Favour a white wine that is not too dry to accompany the fat of the raclette and reds that are not too tannic and will go well with cold meats.
If you are in charge of the wine, here are the advice of Les Grappes: The traditional raclette is only made up of cheese and potatoes, it is the Savoyards (a big thank you to them) who added the charcuterie to it last century.
This division results in two schools: for the first raclette, without meat, a white wine is more suitable. It shouldn't be too dry. Indeed, it might be too different from the general fat of raw milk cheese.
If you've opted for raclette charcuterie, with a farandole of hams and their pickles, a red wine may also be just the thing! Grape varieties such as pinot noir and gamay, which are sweet and not too tannic, are made to go with raclette.
Variant: The Jura people are not to be outdone with their variant based on morbier to accompany wines from the Jura crus such as Arbois and Savagnin en Blanc or Pinots noirs from the Jura foothills.
For the whites we recommend the Loire appellations such as Cheverny and Montlouis-sur-Loire, or more local appellations such as the wines of Apremont and Chignin-Bergeron in Savoie. Speaking of Savoie, note that the Bergeron grape variety changes its name when it is taken out of Savoie and becomes Roussane in the Côtes du Rhone. In Burgundy you will choose Mâcon-Villages or Saint-Véran, they will marry very well with your raclette.

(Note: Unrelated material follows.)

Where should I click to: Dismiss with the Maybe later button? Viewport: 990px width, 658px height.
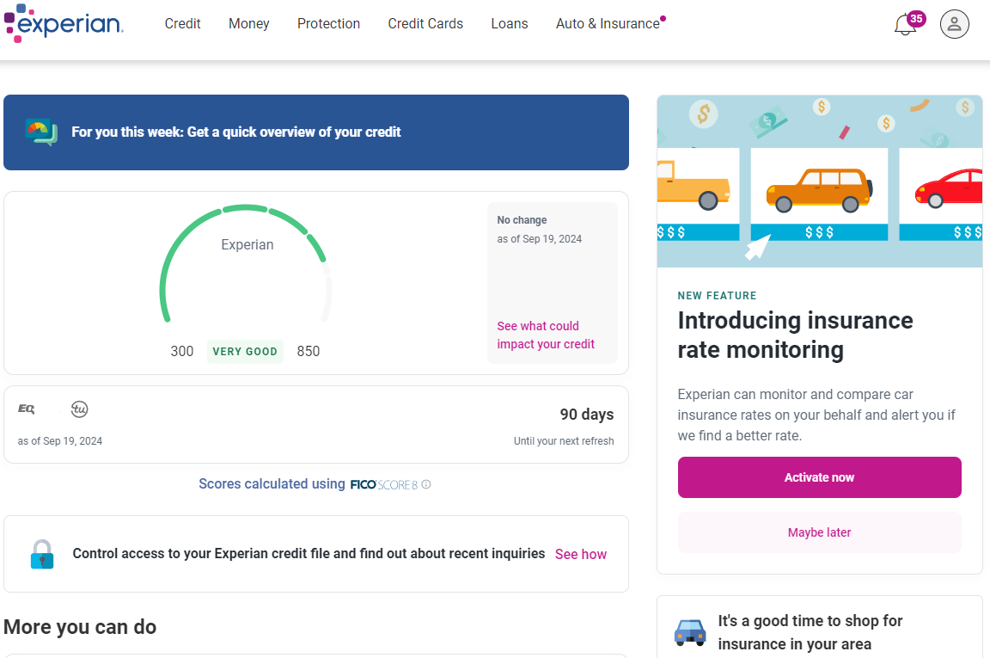[819, 532]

For the reds, the Gamay des Beaujolais like Moulin-à-Vent and Morgon brings suppleness and beautiful touches of red fruits. Pinot Noir in Burgundy on the terroirs of Maranges, Côtes de Nuits Villages and Beaune are our three favourite appellations for Savoyard and Jura raclettes because of their warm character and tinged with fine touches of spices. You hesitate in Burgundy? So choose a Chorey-lès-Beaune for its liquorice and small red berry notes (when young) and animal and leathery touches as it ages. If you wish to drink wine from the same area as your raclette, Savoy wines such as Chignin or Jongieux, hams and charcuterie will go very well with it.
Raclette is a dish that can be enjoyed by several people, and like every time there are people at the table we wonder what we'll be able to drink with our raclette! Which bottle will enhance this traditional Savoyard dish? You will first need to provide enough cheese and cold cuts for an entire regiment, it is not a question of missing around the raclette machine.

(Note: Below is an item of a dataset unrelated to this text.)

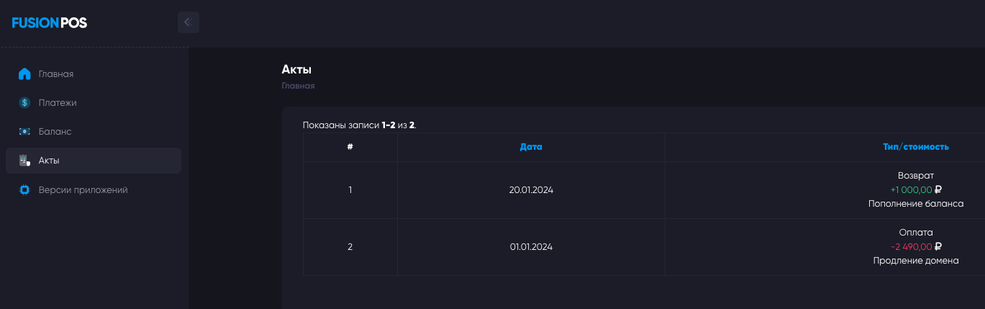
Task: Click the date 01.01.2024 in row two
Action: [x=531, y=247]

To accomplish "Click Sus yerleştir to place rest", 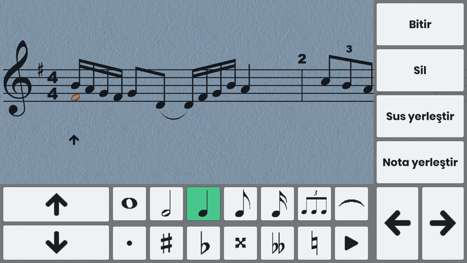I will click(x=420, y=116).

This dish, originally from Switzerland, is made with a melted raclette cheese, neither too strong nor too bland. Raclette is not known for its "light" side, but no one is restricting themselves for all that! The wine served with raclette should be generous too, and you are sure to have a great evening!
If your guests take care of bringing the wine, it will be a surprise, and everyone has their own ideas about the perfect wine to accompany raclette.